_Exercise details:_
Set down the data again word for word. Skip any pictures.

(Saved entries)
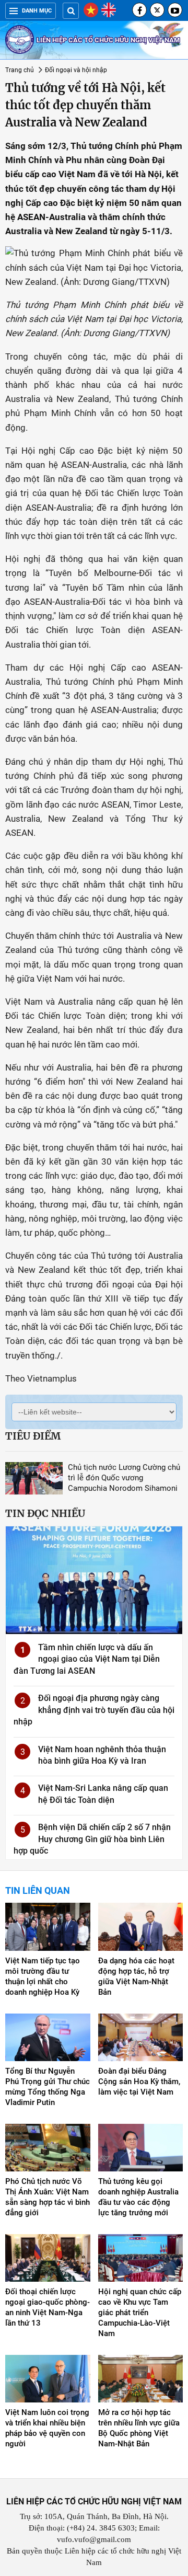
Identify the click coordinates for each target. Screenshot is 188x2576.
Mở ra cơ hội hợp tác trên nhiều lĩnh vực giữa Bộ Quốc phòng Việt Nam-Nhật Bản (139, 2428)
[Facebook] (139, 10)
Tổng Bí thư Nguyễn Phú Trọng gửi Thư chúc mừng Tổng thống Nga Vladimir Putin (47, 2086)
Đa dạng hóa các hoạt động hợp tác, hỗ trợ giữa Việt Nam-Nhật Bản (136, 1976)
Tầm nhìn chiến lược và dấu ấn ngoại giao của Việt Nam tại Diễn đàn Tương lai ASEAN (87, 1659)
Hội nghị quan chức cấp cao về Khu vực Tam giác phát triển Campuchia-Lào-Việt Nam (139, 2312)
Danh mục (37, 10)
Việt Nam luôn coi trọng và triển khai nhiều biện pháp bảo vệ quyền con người (47, 2428)
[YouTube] (175, 10)
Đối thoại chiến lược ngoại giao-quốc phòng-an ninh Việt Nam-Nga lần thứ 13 (47, 2307)
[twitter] (157, 10)
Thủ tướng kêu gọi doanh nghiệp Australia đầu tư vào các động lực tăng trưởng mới (138, 2197)
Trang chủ (19, 70)
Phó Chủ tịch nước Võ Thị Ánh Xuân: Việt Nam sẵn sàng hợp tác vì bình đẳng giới (47, 2197)
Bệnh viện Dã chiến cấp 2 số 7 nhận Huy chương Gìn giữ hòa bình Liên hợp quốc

_Response to the exercise:_
Identify the click coordinates for each target. Screenshot is 188x2576.
Mở ra cơ hội hợp tác trên nhiều lĩnh vực giữa Bộ Quốc phòng Việt Nam-Nhật Bản (139, 2428)
[Facebook] (139, 10)
Tổng Bí thư Nguyễn Phú Trọng gửi Thư chúc mừng Tổng thống Nga Vladimir Putin (47, 2086)
Đa dạng hóa các hoạt động hợp tác, hỗ trợ giữa Việt Nam-Nhật Bản (136, 1976)
Tầm nhìn chiến lược và dấu ấn ngoại giao của Việt Nam tại Diễn đàn Tương lai ASEAN (87, 1659)
Hội nghị quan chức cấp cao về Khu vực Tam giác phát triển Campuchia-Lào-Việt Nam (139, 2312)
Danh mục (37, 10)
Việt Nam luôn coi trọng và triển khai nhiều biện pháp bảo vệ quyền con người (47, 2428)
[YouTube] (175, 10)
Đối thoại chiến lược ngoại giao-quốc phòng-an ninh Việt Nam-Nga lần thứ 13 (47, 2307)
[twitter] (157, 10)
Thủ tướng kêu gọi doanh nghiệp Australia đầu tư vào các động lực tăng trưởng mới (138, 2197)
Trang chủ (19, 70)
Phó Chủ tịch nước Võ Thị Ánh Xuân: Việt Nam sẵn sàng hợp tác vì bình đẳng giới (47, 2197)
Bệnh viện Dã chiến cấp 2 số 7 nhận Huy chương Gìn giữ hòa bình Liên hợp quốc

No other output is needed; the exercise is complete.